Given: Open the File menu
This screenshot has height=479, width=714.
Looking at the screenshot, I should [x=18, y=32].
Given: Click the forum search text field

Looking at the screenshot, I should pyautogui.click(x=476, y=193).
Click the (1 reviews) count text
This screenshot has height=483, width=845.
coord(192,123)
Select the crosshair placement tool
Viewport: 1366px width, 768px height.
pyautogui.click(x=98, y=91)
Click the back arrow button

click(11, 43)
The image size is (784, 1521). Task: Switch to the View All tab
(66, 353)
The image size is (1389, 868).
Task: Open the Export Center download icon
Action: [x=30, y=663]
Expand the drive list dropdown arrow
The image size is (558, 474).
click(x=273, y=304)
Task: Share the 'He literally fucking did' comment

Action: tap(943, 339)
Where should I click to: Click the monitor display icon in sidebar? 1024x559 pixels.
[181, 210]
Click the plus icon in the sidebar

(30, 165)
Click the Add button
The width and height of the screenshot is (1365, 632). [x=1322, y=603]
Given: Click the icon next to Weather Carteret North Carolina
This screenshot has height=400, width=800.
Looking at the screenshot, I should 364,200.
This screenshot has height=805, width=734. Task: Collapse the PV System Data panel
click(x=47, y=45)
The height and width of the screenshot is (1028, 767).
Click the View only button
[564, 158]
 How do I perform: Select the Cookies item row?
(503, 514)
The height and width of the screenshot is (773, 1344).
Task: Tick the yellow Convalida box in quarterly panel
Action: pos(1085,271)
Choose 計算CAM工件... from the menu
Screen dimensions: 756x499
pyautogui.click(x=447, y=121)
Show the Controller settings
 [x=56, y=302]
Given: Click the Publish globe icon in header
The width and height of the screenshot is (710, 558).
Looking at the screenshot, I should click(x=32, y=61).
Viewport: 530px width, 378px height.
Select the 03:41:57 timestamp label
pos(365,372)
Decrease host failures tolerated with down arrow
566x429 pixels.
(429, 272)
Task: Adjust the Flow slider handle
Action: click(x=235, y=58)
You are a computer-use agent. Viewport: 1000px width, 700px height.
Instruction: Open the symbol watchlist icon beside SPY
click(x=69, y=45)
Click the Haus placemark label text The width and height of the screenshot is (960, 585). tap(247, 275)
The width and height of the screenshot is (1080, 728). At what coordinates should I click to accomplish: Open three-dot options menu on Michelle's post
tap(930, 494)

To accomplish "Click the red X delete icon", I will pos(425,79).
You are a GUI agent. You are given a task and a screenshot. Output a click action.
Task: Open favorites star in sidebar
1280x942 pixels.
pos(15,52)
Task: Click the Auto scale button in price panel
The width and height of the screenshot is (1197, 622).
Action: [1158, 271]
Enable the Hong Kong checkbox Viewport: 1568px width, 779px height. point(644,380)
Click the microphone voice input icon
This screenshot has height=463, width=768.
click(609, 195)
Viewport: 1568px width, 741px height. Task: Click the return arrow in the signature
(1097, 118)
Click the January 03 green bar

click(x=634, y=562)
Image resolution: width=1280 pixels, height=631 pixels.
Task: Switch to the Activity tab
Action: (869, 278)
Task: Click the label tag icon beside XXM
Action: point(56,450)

Problem description
Every record above is to be given again precisely.

Exercise answer
Given: Open the File menu
This screenshot has height=479, width=714.
Looking at the screenshot, I should [x=18, y=32].
Given: Click the forum search text field

Looking at the screenshot, I should pyautogui.click(x=476, y=193).
Click the (1 reviews) count text
This screenshot has height=483, width=845.
coord(192,123)
Select the crosshair placement tool
Viewport: 1366px width, 768px height.
pyautogui.click(x=98, y=91)
Click the back arrow button

click(11, 43)
The image size is (784, 1521). Task: Switch to the View All tab
(66, 353)
The image size is (1389, 868).
Task: Open the Export Center download icon
Action: [x=30, y=663]
Expand the drive list dropdown arrow
The image size is (558, 474).
click(x=273, y=304)
Task: Share the 'He literally fucking did' comment

Action: tap(943, 339)
Where should I click to: Click the monitor display icon in sidebar? 1024x559 pixels.
[181, 210]
Click the plus icon in the sidebar

(30, 165)
Click the Add button
The width and height of the screenshot is (1365, 632). [x=1322, y=603]
Given: Click the icon next to Weather Carteret North Carolina
This screenshot has height=400, width=800.
Looking at the screenshot, I should 364,200.
This screenshot has height=805, width=734. Task: Collapse the PV System Data panel
click(x=47, y=45)
The height and width of the screenshot is (1028, 767).
Click the View only button
[564, 158]
 How do I perform: Select the Cookies item row?
(503, 514)
The height and width of the screenshot is (773, 1344).
Task: Tick the yellow Convalida box in quarterly panel
Action: pos(1085,271)
Choose 計算CAM工件... from the menu
Screen dimensions: 756x499
pyautogui.click(x=447, y=121)
Show the Controller settings
 [x=56, y=302]
Given: Click the Publish globe icon in header
The width and height of the screenshot is (710, 558).
Looking at the screenshot, I should click(x=32, y=61).
Viewport: 530px width, 378px height.
Select the 03:41:57 timestamp label
pos(365,372)
Decrease host failures tolerated with down arrow
566x429 pixels.
(429, 272)
Task: Adjust the Flow slider handle
Action: click(x=235, y=58)
You are a computer-use agent. Viewport: 1000px width, 700px height.
Instruction: Open the symbol watchlist icon beside SPY
click(x=69, y=45)
Click the Haus placemark label text The width and height of the screenshot is (960, 585). tap(247, 275)
The width and height of the screenshot is (1080, 728). At what coordinates should I click to accomplish: Open three-dot options menu on Michelle's post
tap(930, 494)

To accomplish "Click the red X delete icon", I will pos(425,79).
You are a GUI agent. You are given a task and a screenshot. Output a click action.
Task: Open favorites star in sidebar
1280x942 pixels.
pos(15,52)
Task: Click the Auto scale button in price panel
The width and height of the screenshot is (1197, 622).
Action: [1158, 271]
Enable the Hong Kong checkbox Viewport: 1568px width, 779px height. point(644,380)
Click the microphone voice input icon
This screenshot has height=463, width=768.
click(609, 195)
Viewport: 1568px width, 741px height. Task: Click the return arrow in the signature
(1097, 118)
Click the January 03 green bar

click(x=634, y=562)
Image resolution: width=1280 pixels, height=631 pixels.
Task: Switch to the Activity tab
Action: (869, 278)
Task: Click the label tag icon beside XXM
Action: point(56,450)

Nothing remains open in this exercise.